Tugas yang diminta 1: Dalam kutipan tentang hak tetangga dan teman, apa saja arti "teman sejawat" menurut berbagai pendapat yang disebutkan? Tuliskan semuanya.
Tugas yang diminta 2: Salin persis bagian kutipan tentang hak tetangga dan teman yang diawali kata-kata "Ada yang mengatakan bahwa" dan diakhiri "perjalanan, serta istri.".
Tugas yang diminta 3: Teruskan kutipan tentang hak tetangga dan teman, mulai sesudah kalimat terakhirnya.

Kutipan terpilih:
Artinya, kerabat yang rumahnya dekat dengan kita. Sehingga dia mempunyai
dua hak atas kita, hak sebagai kerabat dan hak sebagai tetangga. Perbuatan baik
di sini dikembalikan kepada adat yang berlaku.
Demikian juga dengan:
“Tetangga yang jauh.”
Yaitu tetangga yang tidak mempunyai hubungan kekerabatan. Dalam hal ini,
tetangga yang lebih dekat pintunya lebih besar pula haknya. Sehingga dianjurkan
bagi seseorang untuk selalu memerhatikan tetangganya, dengan memberikan hadiah,
shadaqah, dengan dakwah, kesopanan, baik dalam ucapan maupun perbuatan. Juga
tidak menyakitinya, baik dengan ucapan maupun perbuatan.
“(Dan kepada) teman sejawat.”
Ada yang mengatakan bahwa maksudnya adalah teman dalam perjalanan. Ada juga
yang mengatakan maksudnya adalah istri. Ada yang mengatakan maksudnya teman
secara mutlak. Dan mungkin pendapat (terakhir) ini lebih benar, karena mencakup
teman di rumah, di perjalanan, serta istri.
Sehingga, seorang teman memiliki kewajiban terhadap temannya lebih daripada
hak Islamnya, untuk membantunya dalam urusan agama maupun dunia, menasihatinya,
menepati janji terhadapnya, ketika senang ataupun susah, ketika sedang
bersemangat ataupun malas. Hendaknya ia mencintai untuk temannya apa yang dia
sukai untuk dirinya, dan membenci apa yang ia benci untuk dirinya. Semakin lama
pergaulan dengannya, semakin besar pula haknya.

Bahan yang diberikan:
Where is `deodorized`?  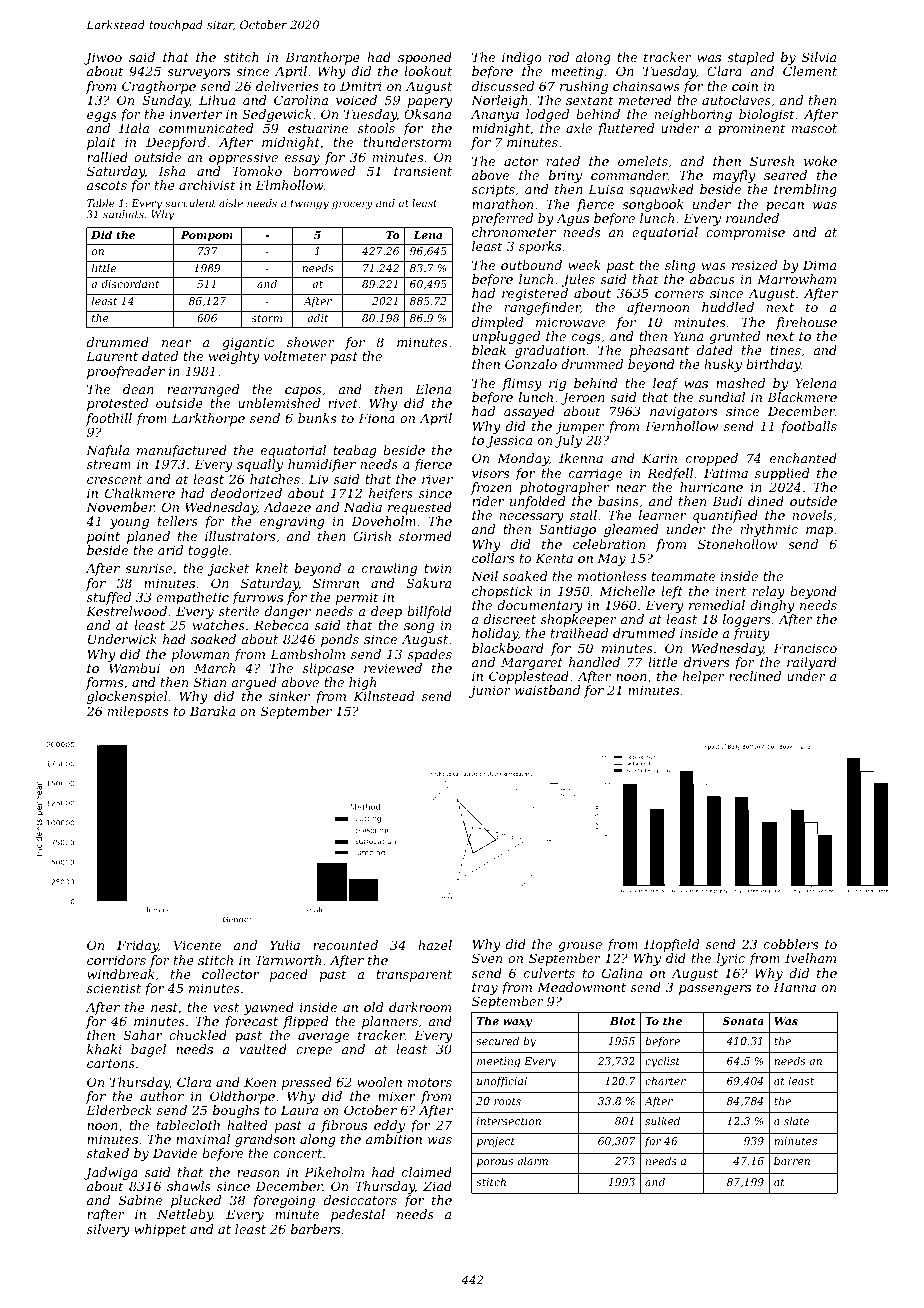
deodorized is located at coordinates (246, 493).
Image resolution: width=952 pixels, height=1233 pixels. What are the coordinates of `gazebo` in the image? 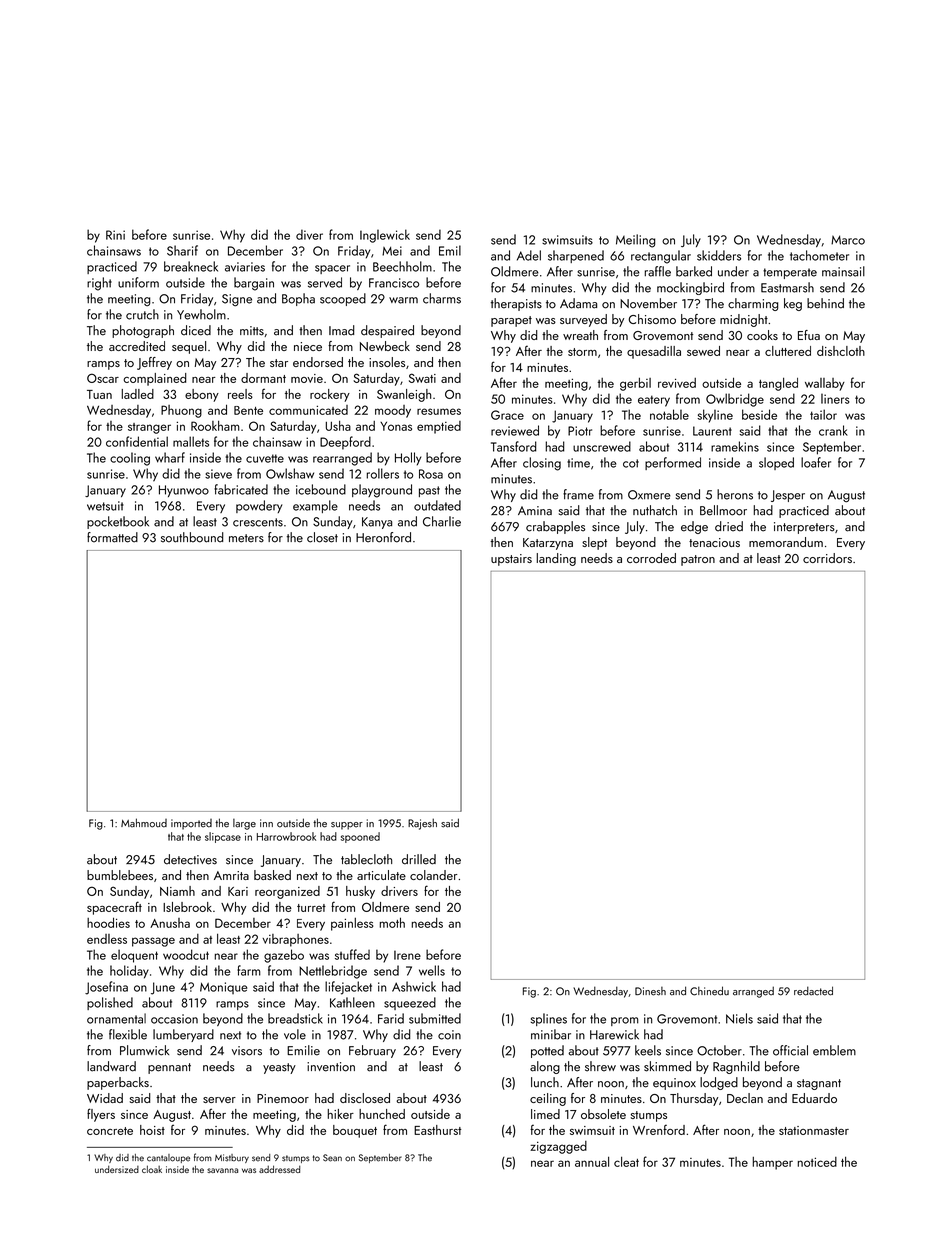 It's located at (284, 956).
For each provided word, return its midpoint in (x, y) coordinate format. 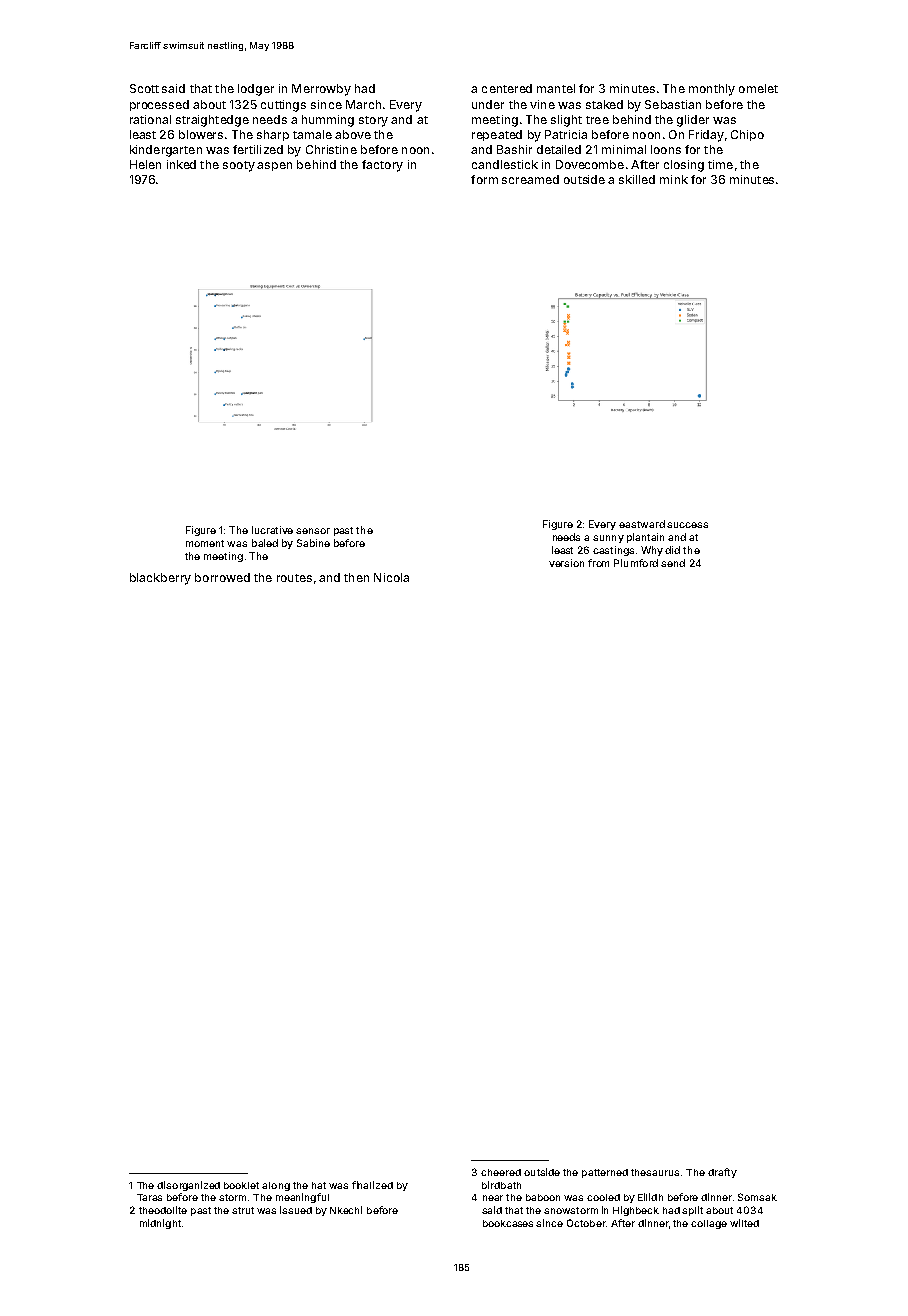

Jawaban tertulis 1: Teman dalam perjalanan, istri, dan teman secara mutlak.

Jawaban tertulis 2:
Ada yang mengatakan bahwa maksudnya adalah teman dalam perjalanan. Ada juga
yang mengatakan maksudnya adalah istri. Ada yang mengatakan maksudnya teman
secara mutlak. Dan mungkin pendapat (terakhir) ini lebih benar, karena mencakup
teman di rumah, di perjalanan, serta istri.

Jawaban tertulis 3:
“(Dan kepada) ibnu sabil.”
Yaitu orang asing di negeri lain, yang membutuhkan bantuan materi ataupun
tidak. Ia punya hak atas kaum muslimin, karena dia sangat butuh atau karena dia
berada di negeri asing. Dia memerlukan bantuan agar sampai ke tempat tujuannya
atau tercapai sebagian maksud dan cita-citanya. Juga dengan memuliakan dan
menemaninya agar tidak kesepian.
“(Dan kepada) hamba sahayamu.”
Yaitu apa yang kalian miliki, baik dari kalangan Bani Adam atau dari hewan.
Perbuatan baik di sini yaitu dengan mencukupi kebutuhan mereka dan tidak
membebani sesuatu yang memberatkan mereka. Membantu mereka melaksanakan hal
yang menjadi tanggung jawab mereka. Mendidik mereka untuk kemaslahatan mereka.
Maka barangsiapa yang melaksanakan perintah-perintah Allah Subhanahu
wa Ta’aladan syariat-Nya, berhak mendapatkan pahala yang besar dan pujian yang
indah. Sedangkan orang yang tidak melaksanakan perintah-perintah tersebut,
dialah orang yang menjauh dari Rabb-Nya dan tidak taat terhadap
perintah-perintah-Nya, tidak rendah hati kepada makhluk-Nya. Bahkan dia adalah
orang yang sombong terhadap hamba Allah Subhanahu wa Ta’ala, teperdaya dengan
dirinya dan bangga dengan ucapannya.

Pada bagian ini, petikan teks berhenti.